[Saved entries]
════════════════════

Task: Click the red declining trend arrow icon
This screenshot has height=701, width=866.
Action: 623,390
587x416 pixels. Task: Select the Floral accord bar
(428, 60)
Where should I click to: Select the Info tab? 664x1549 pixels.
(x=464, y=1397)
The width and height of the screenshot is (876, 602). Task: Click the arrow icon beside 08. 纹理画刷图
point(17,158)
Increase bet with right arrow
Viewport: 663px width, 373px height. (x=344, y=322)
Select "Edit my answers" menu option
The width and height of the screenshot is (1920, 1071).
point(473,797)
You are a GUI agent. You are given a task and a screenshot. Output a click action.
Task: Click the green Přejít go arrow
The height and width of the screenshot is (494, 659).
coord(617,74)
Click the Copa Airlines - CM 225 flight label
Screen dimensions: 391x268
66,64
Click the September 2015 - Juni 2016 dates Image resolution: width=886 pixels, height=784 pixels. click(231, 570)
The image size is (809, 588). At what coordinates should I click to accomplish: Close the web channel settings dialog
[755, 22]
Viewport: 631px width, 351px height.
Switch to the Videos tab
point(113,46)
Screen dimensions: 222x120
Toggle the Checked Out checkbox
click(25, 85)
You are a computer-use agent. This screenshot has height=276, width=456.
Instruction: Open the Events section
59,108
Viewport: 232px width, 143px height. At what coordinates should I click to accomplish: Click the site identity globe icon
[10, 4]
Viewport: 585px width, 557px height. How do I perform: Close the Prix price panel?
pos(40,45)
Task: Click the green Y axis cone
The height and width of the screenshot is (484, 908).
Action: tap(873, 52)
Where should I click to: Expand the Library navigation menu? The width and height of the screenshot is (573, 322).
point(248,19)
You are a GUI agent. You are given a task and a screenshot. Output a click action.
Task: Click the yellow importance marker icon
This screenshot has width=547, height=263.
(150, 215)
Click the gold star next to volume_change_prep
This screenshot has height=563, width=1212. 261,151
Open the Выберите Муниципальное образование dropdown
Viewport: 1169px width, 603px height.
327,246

════════════════════

BRIEF: Output an exact copy of the lines from the one holding "Increase bet with right arrow" to the last line of the data, inclusive, and nothing beyond that range.

ANSWER TO THIS EXERCISE:
Increase bet with right arrow
Viewport: 663px width, 373px height. (x=344, y=322)
Select "Edit my answers" menu option
The width and height of the screenshot is (1920, 1071).
point(473,797)
You are a GUI agent. You are given a task and a screenshot. Output a click action.
Task: Click the green Přejít go arrow
The height and width of the screenshot is (494, 659).
coord(617,74)
Click the Copa Airlines - CM 225 flight label
Screen dimensions: 391x268
66,64
Click the September 2015 - Juni 2016 dates Image resolution: width=886 pixels, height=784 pixels. click(231, 570)
The image size is (809, 588). At what coordinates should I click to accomplish: Close the web channel settings dialog
[755, 22]
Viewport: 631px width, 351px height.
Switch to the Videos tab
point(113,46)
Screen dimensions: 222x120
Toggle the Checked Out checkbox
click(25, 85)
You are a computer-use agent. This screenshot has height=276, width=456.
Instruction: Open the Events section
59,108
Viewport: 232px width, 143px height. At what coordinates should I click to accomplish: Click the site identity globe icon
[10, 4]
Viewport: 585px width, 557px height. How do I perform: Close the Prix price panel?
pos(40,45)
Task: Click the green Y axis cone
The height and width of the screenshot is (484, 908).
Action: tap(873, 52)
Where should I click to: Expand the Library navigation menu? The width and height of the screenshot is (573, 322).
point(248,19)
You are a GUI agent. You are given a task and a screenshot. Output a click action.
Task: Click the yellow importance marker icon
This screenshot has width=547, height=263.
(150, 215)
Click the gold star next to volume_change_prep
This screenshot has height=563, width=1212. 261,151
Open the Выберите Муниципальное образование dropdown
Viewport: 1169px width, 603px height.
327,246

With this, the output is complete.